Investigating structural biophysical features for antigen-binding fragment crystallization via machine learning†

Antibody-based therapeutics continue to be an important pharmaceutical development modality. Crystallization of antibodies is important for structural characterization, but in addition has the potential for use as a separation method and for use as a dosage form. Nevertheless, bringing about controlled crystallization of an antibody remains a challenging task due to its large size, high degree of segmental flexibility, and the intricacy of all the occurring interactions (e.g., protein–protein interactions, protein–solvent interactions, etc.). Methods to predict important contact sites could help to develop such crystallization methods.
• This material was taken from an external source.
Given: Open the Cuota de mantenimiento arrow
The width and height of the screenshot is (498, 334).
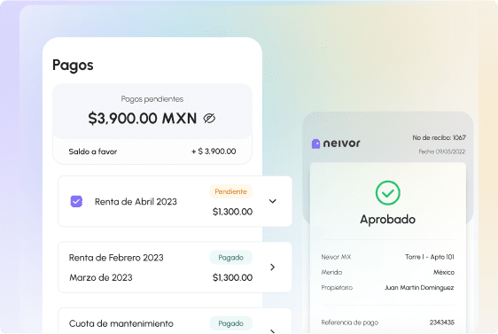Looking at the screenshot, I should pyautogui.click(x=273, y=330).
However, limited data and understanding have hitherto not allowed the development of such robust methods. This study employs machine learning combined with in silico modelling of crystal structures using available experimental structures to identify the crucial physicochemical features necessary for successful antibody crystallization in an attempt to remedy that gap. The developed method can with good accuracy distinguish crystal-site residues from non-crystal-site residues. A set of 510 descriptors is utilized to characterize each residue, which is treated as a distinct data point. Moreover, new algorithms have been developed to design novel descriptors that improve the model's predictive capabilities. Fragment antigen-binding (Fab) regions are investigated due to the scarcity of full-length monoclonal antibodies (mAbs) crystal structures. The current findings show that the extreme gradient boosting (XGBoost) algorithm effectively identifies crystal site residues, as evidenced by an AUPRC value that is more than 3-fold higher than that of the baseline model. The top-ranked descriptors indicate that crystal-site residues are primarily characterized by solvent-exposed residues with high spatial aggregation propensity (SAP), signifying hydrophobic patches, and their immediate surface-exposed neighbors. Moreover, these high SAP residues are often surrounded by other solvent-exposed residues that are either polar, charged, or both. In contrast, residues not involved in crystal interfaces generally lack these essential features, though some might be excluded due to specific crystal lattice arrangements. Additionally, reducing the feature set from 510 to the top 15% in the XGBoost model yields similar performance while significantly simplifying the model.